一种治疗肾纤维化的中药组合物的制作方法

文档序号:11266710阅读:347来源:国知局
一种治疗肾纤维化的中药组合物的制造方法与工艺

本发明属于生物医药领域,具体涉及一种治疗肾纤维化的中药组合物。



背景技术:

肾纤维化是各种肾脏疾病发展至终末期肾脏病的共同通路。目前认为,终末期肾脏病的病理改变是不可逆的,因此,控制肾纤维化的发生发展至关重要。肾纤维化的发病机制极其复杂,是多环节、多因素间相互作用的缓慢过程,主要机制包括:炎症反应、氧化应激、细胞凋亡、肌成纤维细胞的活化与增殖、细胞外基质的合成与降解失衡等。传统中医理论中虽无肾间质纤维化一词,但各种慢性肾脏疾病最终因久病伤正而导致正虚邪实,浊毒内蕴,与现代医学中肾脏纤维化的病理改变后最终导致慢性肾功能不全所出现的疾病进程相一致。患者可见浮肿,少尿,纳呆,恶心,腰酸,舌淡暗,苔薄,脉细弦。
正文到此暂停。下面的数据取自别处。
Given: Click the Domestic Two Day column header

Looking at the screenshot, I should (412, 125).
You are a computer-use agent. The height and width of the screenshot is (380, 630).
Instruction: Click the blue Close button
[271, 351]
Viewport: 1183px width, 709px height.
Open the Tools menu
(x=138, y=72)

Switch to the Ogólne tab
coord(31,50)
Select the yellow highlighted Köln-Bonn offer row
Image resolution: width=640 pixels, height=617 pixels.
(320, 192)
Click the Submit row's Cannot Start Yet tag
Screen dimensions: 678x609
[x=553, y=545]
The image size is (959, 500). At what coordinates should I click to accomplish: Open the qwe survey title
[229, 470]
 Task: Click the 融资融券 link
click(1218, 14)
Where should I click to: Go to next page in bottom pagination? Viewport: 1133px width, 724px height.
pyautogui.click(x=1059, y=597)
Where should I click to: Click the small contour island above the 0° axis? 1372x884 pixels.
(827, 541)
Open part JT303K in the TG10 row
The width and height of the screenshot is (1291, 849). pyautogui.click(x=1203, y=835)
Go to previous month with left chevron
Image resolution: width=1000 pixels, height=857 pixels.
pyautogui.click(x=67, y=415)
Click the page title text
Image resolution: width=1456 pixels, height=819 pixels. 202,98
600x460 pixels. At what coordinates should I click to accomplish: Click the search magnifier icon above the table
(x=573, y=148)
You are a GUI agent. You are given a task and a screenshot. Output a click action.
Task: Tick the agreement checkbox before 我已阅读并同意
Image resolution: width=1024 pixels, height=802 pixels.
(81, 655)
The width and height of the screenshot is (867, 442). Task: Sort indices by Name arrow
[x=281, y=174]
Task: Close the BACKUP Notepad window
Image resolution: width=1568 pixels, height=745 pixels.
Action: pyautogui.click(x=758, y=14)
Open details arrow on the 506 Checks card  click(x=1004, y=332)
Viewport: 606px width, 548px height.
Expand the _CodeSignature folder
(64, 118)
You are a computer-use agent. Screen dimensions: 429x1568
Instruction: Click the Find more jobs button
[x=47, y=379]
目前临床上对于肾纤维化的治疗主要包括:原发病的治疗(如梗阻性肾病等)、相关危险因素的消除和干预(如感染、药物等)及针对发病机制的治疗(如非甾体类抗炎药物、降压药物)。尽管上述治疗方法能够对肾纤维化起到一定的治疗作用,但并不能完全阻止慢性肾病向终末期逐渐进展。由于纤维化疾病的发病机制复杂、涉及因素多,单分子药物、单个治疗措施等在治疗肾纤维化疾病上,存在一定的先天性不足,因此,目前对于多靶点、多通道的抗纤维化药物的研究显得尤为重要。中医药着眼于宏观过程的调控与干预,抗纤维化具有多靶点特性,这恰恰在某种程度上弥补了化学合成药物单一靶点的不足。从单味药到复方制剂,从水煎剂到有效成分提取物,单味药如大黄、黄芪、冬虫夏草、丹参等,复方制剂如尿毒清(大黄、黄芪、桑白皮、苦参、白术、茯苓、白芍、制何首乌、丹参、车前草等组成)、抗纤灵冲剂(制大黄30g,丹参30g,牛膝15g,当归15g,桃仁12g等组成)等,均显示了良好的抗纤维化作用。但是,在中药防治纤维化疾病的研究过程中,仍然存在组方复杂,处方剂量大,抗纤维化作用有限等特点。



技术实现要素:

本发明旨在克服现有技术中组方复杂,处方剂量大,抗纤维化作用有限等问题,提供一种能有效治疗肾纤维化的中药组合物。

为了达到上述目的,本发明的技术方案为:

所述治疗肾纤维化的中药组合物包括如下重量份的组分:杜仲5—20,黄芩3—15。

优选地,所述中药组合物包括如下重量份的组分:杜仲5—20,黄芩3—15,大黄10—25。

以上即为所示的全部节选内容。